# Assignment 1
Could you repeat everything in the Tullibee text from "Gunner's Mate Second" down to "War II service."?
# Assignment 2
Do these statements agree with the Tullibee text? Answer each with yes or no and quote the deciding words. (a) On her fourth war patrol, Tullibee stopped at Midway Island to top off her fuel. (b) The torpedo Tullibee fired at the escort after attacking Hiro Maru hit its target. (c) Kuykendall was picked up by an American ship the day after the explosion.

Text excerpt Block Start

On 19 January, Haddock reported that she had damaged the Japanese escort carrier , which limped to Saipan. Tullibee sighted the carrier there on 25 January, close ashore and well protected by escorts and aircraft. The submarine remained on station for several days awaiting an opportunity to sink the aircraft carrier. However, when she surfaced on 28 January, she learned that the carrier had slipped away. Three days later, the submarine made radar contact with two targets. She launched three torpedoes at what appeared to be a freighter and swung left to fire one at the escort. The first target, net tender Hiro Maru, took two hits and disintegrated in about one minute. The torpedo fired at the escort missed, and the submarine went deep to evade. Tullibee cleared the area the following day and returned to Pearl Harbor on 10 February.

==Fourth war patrol and loss==
On 5 March, Tullibee stood out of Pearl Harbor to begin her fourth war patrol. Nine days later, she called at Midway Island to top off her fuel and then proceeded to her patrol area in the Palau Islands. She was scheduled to support aircraft carrier strikes against those islands on 30–31 March. On 25 March, Tullibee arrived on station and began patrolling. The next day, off the Palau Islands she made radar contact on a convoy consisting of a large passenger-cargo ship, two medium-sized freighters, a destroyer, and two other escorts. The submarine made several surface runs on the transport but kept losing her in rain squalls. Tullibee finally closed to 3000 yd and launched two torpedoes from her bow tubes at the target. About two minutes later, the submarine was rocked by a violent explosion. It was only learned after the war that Tullibees torpedo had run a circular course and she had sunk herself.

Gunner's Mate Second Class Clifford Weldon Kuykendall, on the bridge at the time, was knocked unconscious and thrown into the water. When he regained consciousness, the submarine was gone. He heard voices in the water for about ten minutes before they stopped. The next day, he was picked up by Japanese destroyer Wakatake. Kuykendall survived as a prisoner of war and was released after V-J Day.

Tullibee received three battle stars for World War II service.

Tullibee was stricken from the Naval Vessel Register on 29 July 1944. As with other US submarines lost at sea, Tullibee was not decommissioned by the U.S. Navy and officially remains on "Eternal Patrol".

Text excerpt Block End
Dataset records Block Start

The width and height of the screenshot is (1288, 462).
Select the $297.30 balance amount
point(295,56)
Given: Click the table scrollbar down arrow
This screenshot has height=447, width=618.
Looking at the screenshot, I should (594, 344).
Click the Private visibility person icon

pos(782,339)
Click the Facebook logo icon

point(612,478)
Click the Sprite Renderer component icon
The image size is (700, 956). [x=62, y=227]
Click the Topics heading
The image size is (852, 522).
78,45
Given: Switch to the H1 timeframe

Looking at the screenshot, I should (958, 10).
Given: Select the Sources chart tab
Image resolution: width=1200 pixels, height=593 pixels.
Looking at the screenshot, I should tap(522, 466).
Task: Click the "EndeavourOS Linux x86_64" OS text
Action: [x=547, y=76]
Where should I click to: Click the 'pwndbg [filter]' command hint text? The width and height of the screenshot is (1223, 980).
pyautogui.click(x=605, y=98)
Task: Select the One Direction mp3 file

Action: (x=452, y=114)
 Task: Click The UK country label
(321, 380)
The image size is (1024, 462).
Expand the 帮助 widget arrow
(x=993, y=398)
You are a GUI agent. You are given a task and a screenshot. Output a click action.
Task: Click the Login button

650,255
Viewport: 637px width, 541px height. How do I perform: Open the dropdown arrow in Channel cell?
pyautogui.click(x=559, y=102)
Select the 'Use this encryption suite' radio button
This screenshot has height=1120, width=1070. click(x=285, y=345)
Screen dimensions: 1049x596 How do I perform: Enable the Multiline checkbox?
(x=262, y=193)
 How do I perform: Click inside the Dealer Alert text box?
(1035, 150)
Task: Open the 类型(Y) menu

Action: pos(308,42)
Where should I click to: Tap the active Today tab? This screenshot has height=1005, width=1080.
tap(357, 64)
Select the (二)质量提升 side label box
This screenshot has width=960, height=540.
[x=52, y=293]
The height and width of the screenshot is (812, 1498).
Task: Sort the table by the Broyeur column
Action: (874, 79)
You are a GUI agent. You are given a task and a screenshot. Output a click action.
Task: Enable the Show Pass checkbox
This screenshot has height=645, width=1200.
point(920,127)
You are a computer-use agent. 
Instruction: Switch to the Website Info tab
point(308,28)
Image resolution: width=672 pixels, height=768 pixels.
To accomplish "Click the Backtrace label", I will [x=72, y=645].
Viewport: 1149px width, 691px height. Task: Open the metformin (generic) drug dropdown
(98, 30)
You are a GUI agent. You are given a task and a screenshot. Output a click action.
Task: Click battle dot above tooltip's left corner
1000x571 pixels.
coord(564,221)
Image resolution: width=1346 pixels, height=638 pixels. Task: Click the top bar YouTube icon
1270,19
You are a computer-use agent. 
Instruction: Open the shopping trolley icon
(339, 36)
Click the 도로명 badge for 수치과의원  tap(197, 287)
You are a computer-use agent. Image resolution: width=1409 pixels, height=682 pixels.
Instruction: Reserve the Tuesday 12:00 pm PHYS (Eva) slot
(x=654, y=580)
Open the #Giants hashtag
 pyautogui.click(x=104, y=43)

Dataset records Block End

# Exercise response 1
Gunner's Mate Second Class Clifford Weldon Kuykendall, on the bridge at the time, was knocked unconscious and thrown into the water. When he regained consciousness, the submarine was gone. He heard voices in the water for about ten minutes before they stopped. The next day, he was picked up by Japanese destroyer Wakatake. Kuykendall survived as a prisoner of war and was released after V-J Day.

Tullibee received three battle stars for World War II service.

# Exercise response 2
(a) Yes: "she called at Midway Island to top off her fuel"
(b) No: "The torpedo fired at the escort missed"
(c) No: "he was picked up by Japanese destroyer Wakatake"